One could implement such move semantics by hand.
function move(&$value) { $moved = $value; $value = null; return $moved; } $bigNum = 1; $bigNum = doubled(move($bigNum));
Essentially, this code sets $bigNum to null before passing the value to doubled(), making doubled() the sole owner of the value. However, if doubled() fails for one reason or another, the value of $bigNum is lost.
There were some attempts to implement implicit move semantics, namely https://github.com/php/php-src/pull/11166. We may try to pursue this further.
Performance
Assignment to a property now needs to check whether the object is a struct object, and then clone it. This change was necessary in various code paths. In my benchmarks, this lead to a small slowdown of +0.07%, whether you use structs or not. The benchmark was performed on Symfony Demo, with Opcache.

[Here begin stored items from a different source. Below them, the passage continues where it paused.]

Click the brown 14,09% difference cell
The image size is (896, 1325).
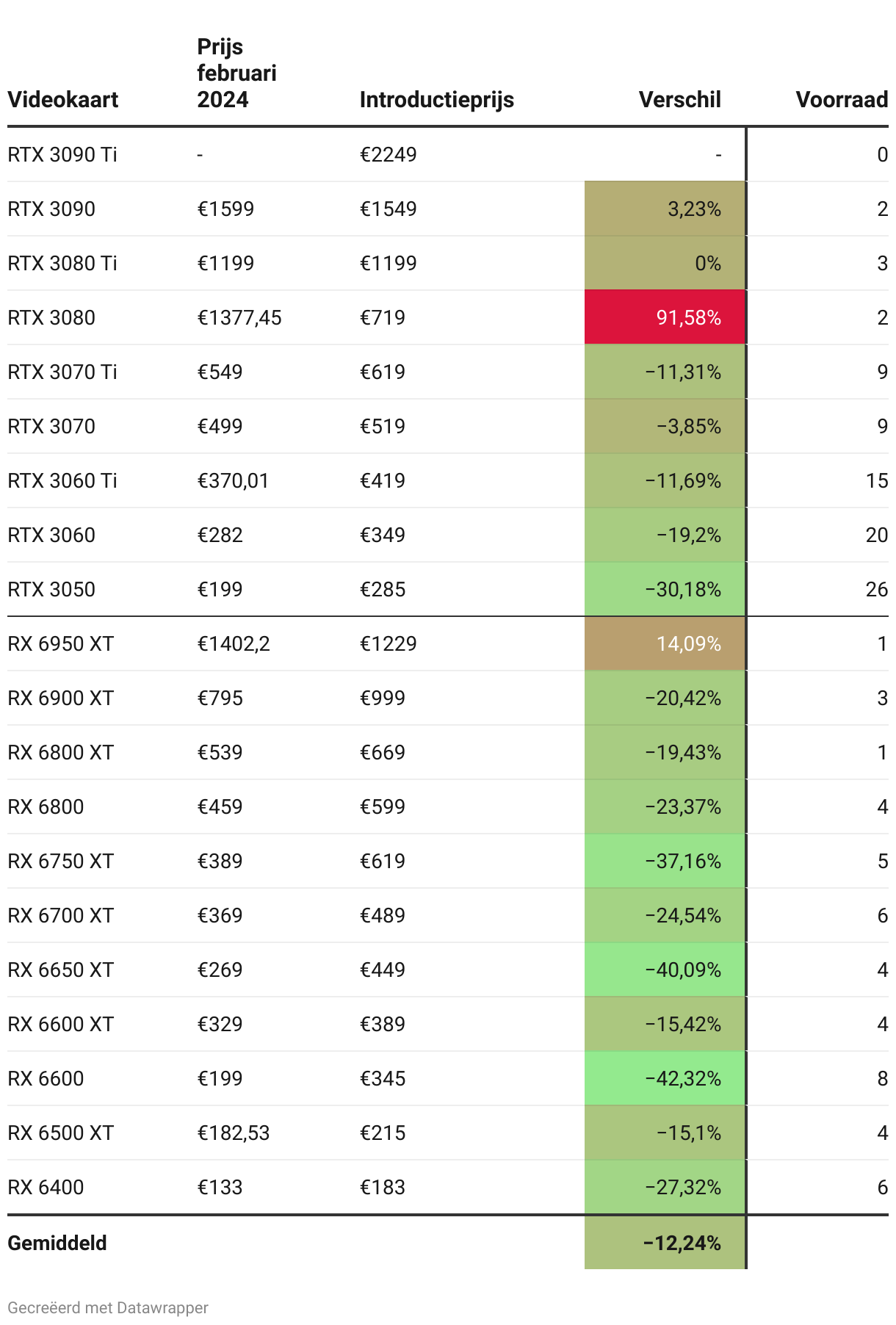[665, 643]
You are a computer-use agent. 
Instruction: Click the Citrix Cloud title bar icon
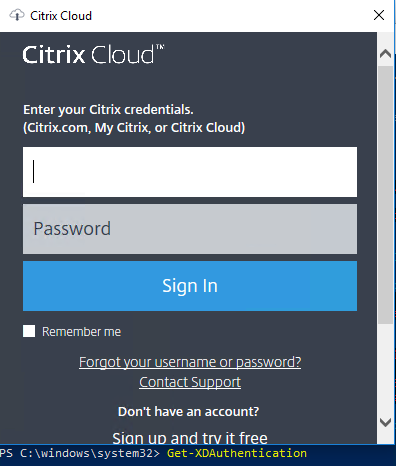click(17, 15)
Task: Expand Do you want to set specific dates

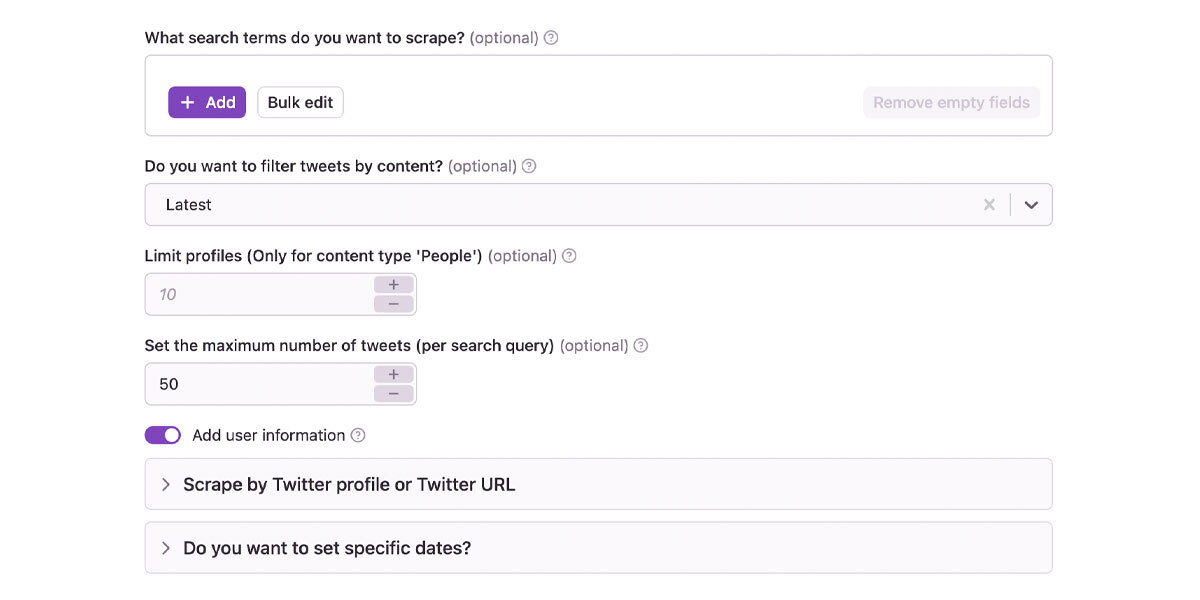Action: click(x=599, y=548)
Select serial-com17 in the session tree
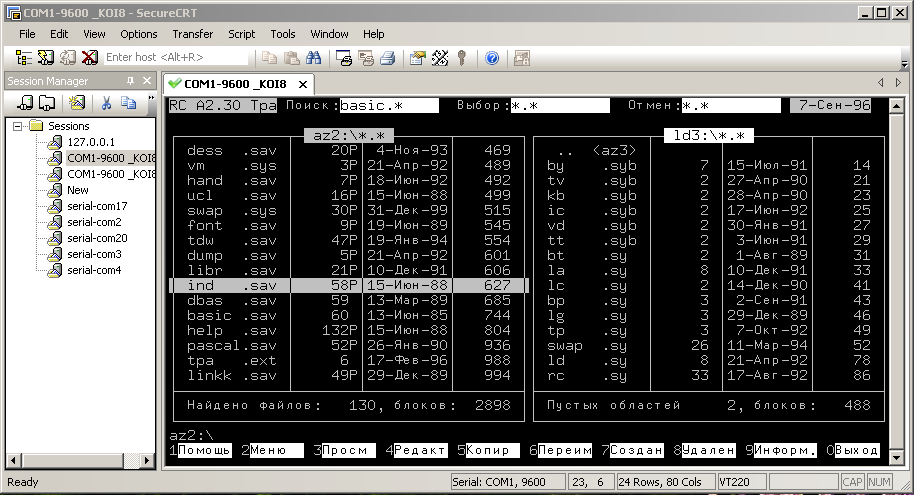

Backwards incompatible changes
struct needs to become a keyword in this RFC. However, struct will only be considered a keyword when it is followed by another identifier, excluding extends and implements. This is the same approach used for the enum RFC, and thus completely avoided backwards incompatible changes.
There are no other backwards incompatible changes.
Vote
Voting starts xxxx-xx-xx and ends xxxx-xx-xx.
As this is a language change, a 2/3 majority is required.